» Текст задания
Перечислите всё, что, по словам отрывка о браке Бунина, тридцатисемилетний Бунин учел, выбирая в жены Веру Николаевну.

» Отрывок из текста
──────

Вряд ли произошло «чудо» и Вера Николаевна поверила в него: она просто скрыла боль. Особенно недвусмысленным было появление Кузнецовой в 1933 году в Стокгольме. Литератор А. Бахрах в книге «Бунин в халате» писал: «Удочерение» (так этот акт официально назывался при поездке в Стокгольм за получением шведской премии) сравнительно немолодой женщины, скажем, далеко не подростка и ее внедрение в бунинскую квартирку было, конечно, тяжелым ударом по самолюбию Веры Николаевны, по ее психике. Ей надо было со всем порвать или принять – другого выхода не было».
Надобно тут напомнить и о характере и темпераменте самой Веры Николаевны, кротко и подвижнически пронесшей свой нелегкий крест жены писателя и его верного друга. А разделить жизнь с Буниным, при эгоистичности и порою капризности его натуры, было не просто. «Ян», как неизменно называла его только она, любил свою Веру глубоко, не мог жить без нее и без ее забот. Но при этом требовал постоянного внимания, причем воспринимал его как нечто само собой разумеющееся и обижался, словно ребенок, терялся, становился на время другим, почти злым, если получал его меньше, чем ожидал. Недаром Вера Николаевна как-то заметила в дневнике: «Странный человек Ян…»
При всем том до появления Кузнецовой царило тихое, безбурное семейное счастье, только закреплявшееся с годами привычкой. Однако брак Бунина с Верой Николаевной с самого начала (в отличие от пылкой и ветреной Ани Цакни) был рационально рассчитан и выверен. Происхождение, родители, положение, интеллигентность, сам облик московской «ученой» барышни из дворянско-профессорской семьи – все было учтено тридцатисемилетним Буниным, уже пережившим две тяжкие драмы. Но знал ли Бунин счастье с Верой Николаевной как с женщиной?
На этот, без преувеличения, опасный для любого исследователя вопрос приходится ответить: нет, не знал. Была редкая духовная близость, беззаветная, хочется сказать, материнская забота, было у Веры Николаевны чрезвычайное благородство, чувство достоинства и – отметим – природная холодность, что при страстности Бунина значило многое. Явное несоответствие темпераментов; к тому же бездетный брак (то есть отсутствие семьи, как она понималась на Руси спокон веку), что не позволяло не до конца разделенному чувству перейти в любовь к ребенку. Позднейшее (1923) грустное стихотворение «Дочь» («Все снится: дочь есть у меня…») – отголосок этой потаенной драмы.
Появление Галины Кузнецовой не погубило семью, но вызвало перелом всей психологической атмосферы, особенно с переездом «ученицы» в Грасс. Побочным следствием всего этого явилось пробуждение материнских чувств у Веры Николаевны к молодому (1902–1971) прозаику Леониду Зурову, что явилось в дальнейшем источником новой драмы для Бунина. Иные серьезные бунинские исследователи романтически желали видеть в Кузнецовой героиню Данте или Петрарки. В связи с этим И. Одоевцева писала Н. П. Смирнову 12 апреля 1970 года: «Вы не совсем ясно представляете себе Галину. Нет, ни на Беатриче, ни на Лауру она совсем не похожа. Она была очень русской, с несколько тяжеловесной славянской прелестью. Главным ее очарованием была медлительная женственность и кажущаяся покорность, что, впрочем, многим не нравилось».

──────

» Фрагменты материала
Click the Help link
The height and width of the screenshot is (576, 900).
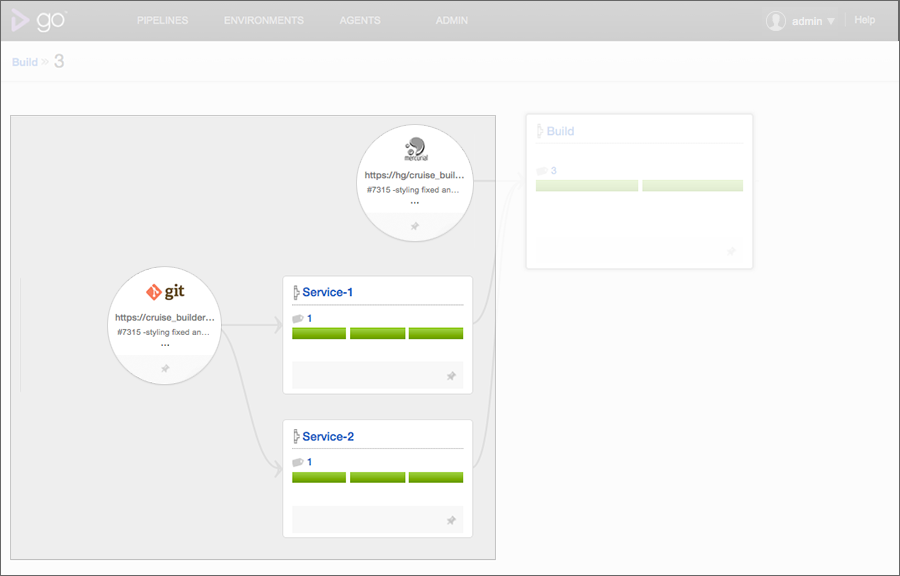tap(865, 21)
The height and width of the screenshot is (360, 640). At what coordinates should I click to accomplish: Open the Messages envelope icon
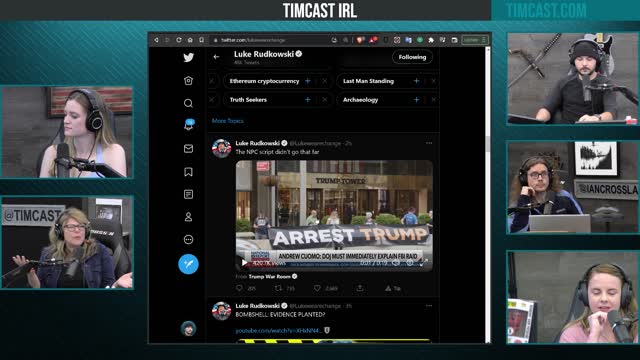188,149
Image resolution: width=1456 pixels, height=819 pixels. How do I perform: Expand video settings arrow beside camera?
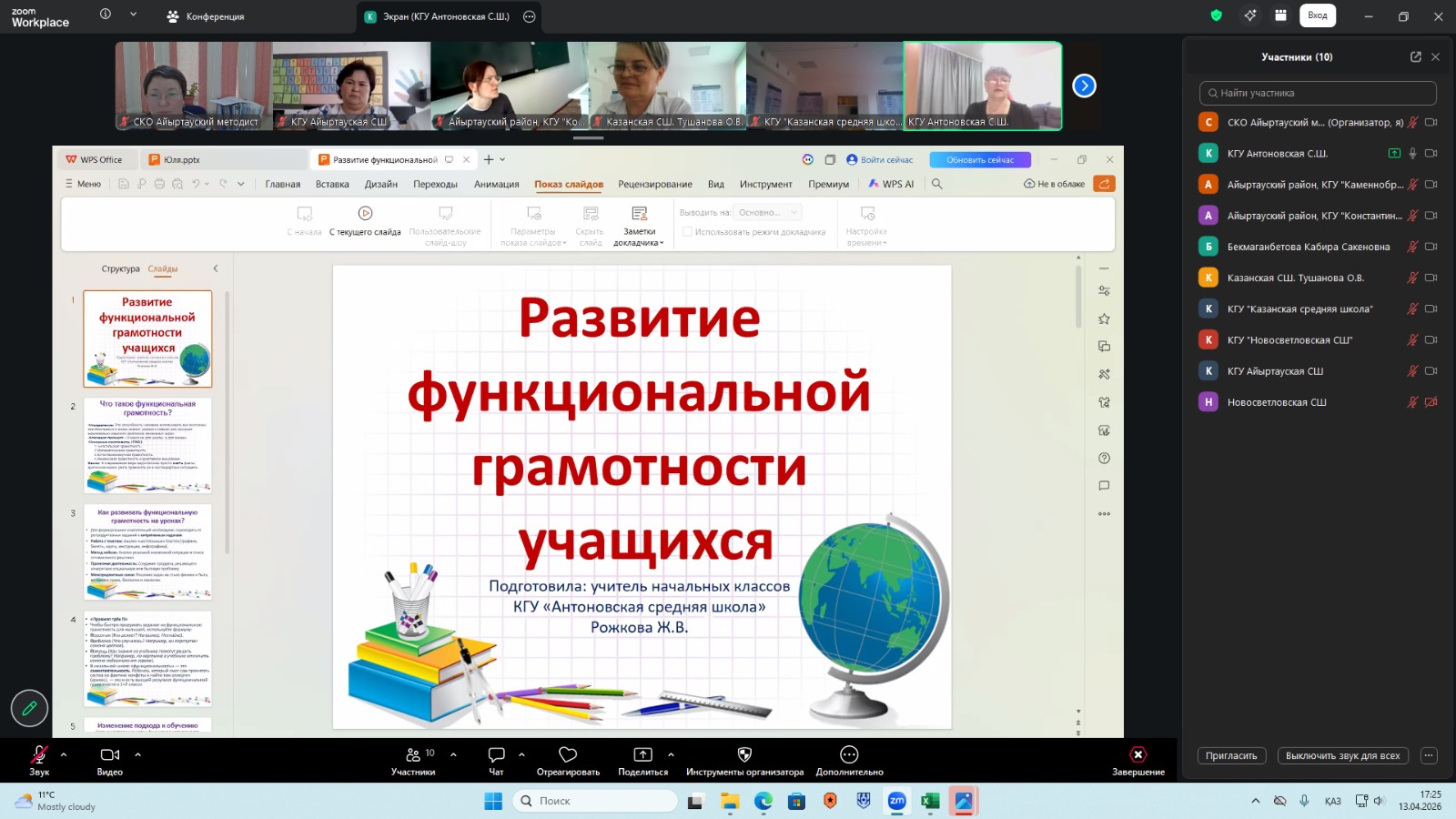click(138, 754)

──────

» Итоговый ответ
- Происхождение
- Родители
- Положение
- Интеллигентность
- Сам облик московской «ученой» барышни из дворянско-профессорской семьи